SUPPLIED RECORDS —
━━━━━━━━
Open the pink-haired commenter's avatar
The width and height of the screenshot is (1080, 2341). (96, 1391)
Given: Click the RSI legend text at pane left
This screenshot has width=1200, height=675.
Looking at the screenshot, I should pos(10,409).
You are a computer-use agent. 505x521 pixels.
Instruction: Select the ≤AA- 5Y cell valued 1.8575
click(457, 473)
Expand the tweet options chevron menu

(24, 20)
━━━━━━━━
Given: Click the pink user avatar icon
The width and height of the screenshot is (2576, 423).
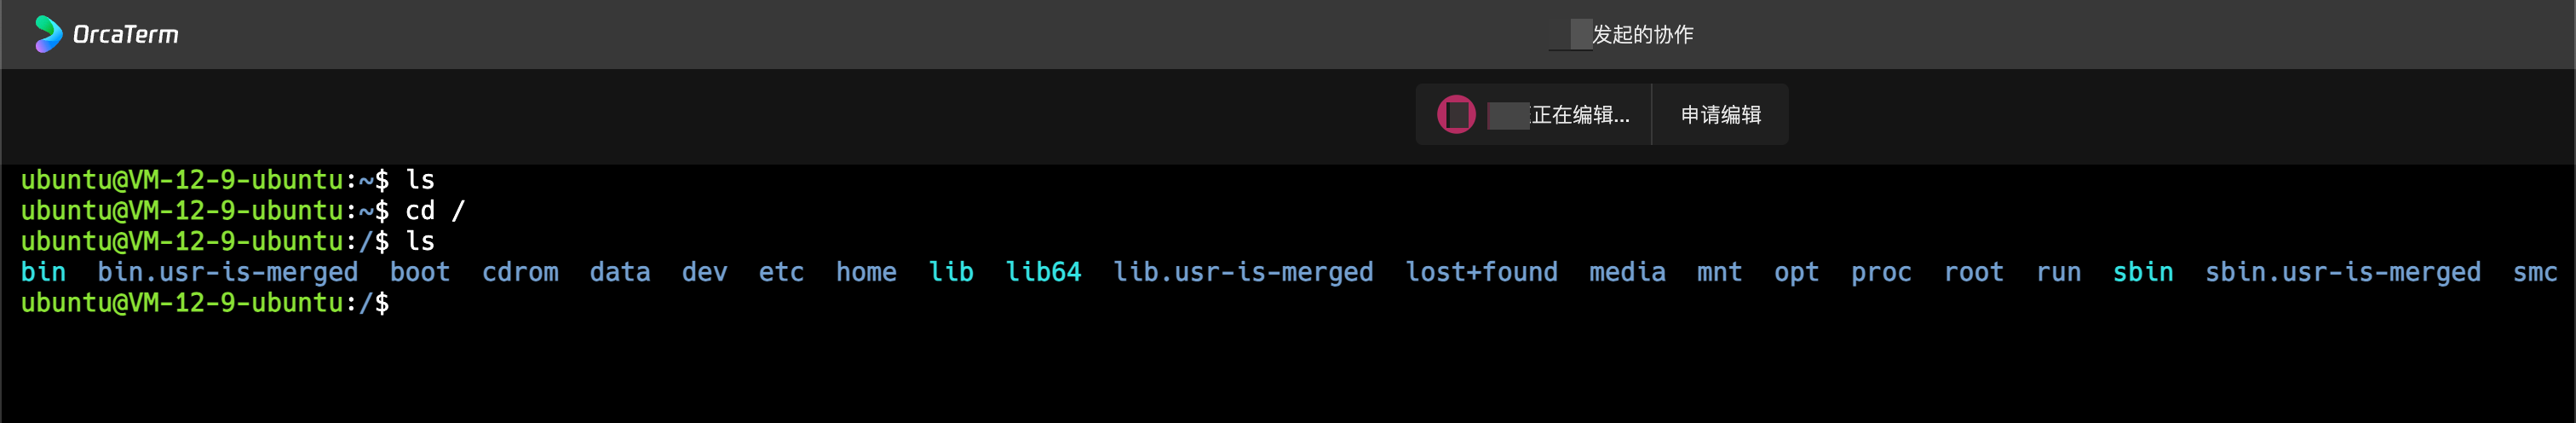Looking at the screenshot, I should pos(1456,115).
━━━━━━━━
DO THIS —
Locate each line in the items above that contains the string "Given", and copy those lines in full.

TASK RESULT —
Given: Click the RSI legend text at pane left
Given: Click the pink user avatar icon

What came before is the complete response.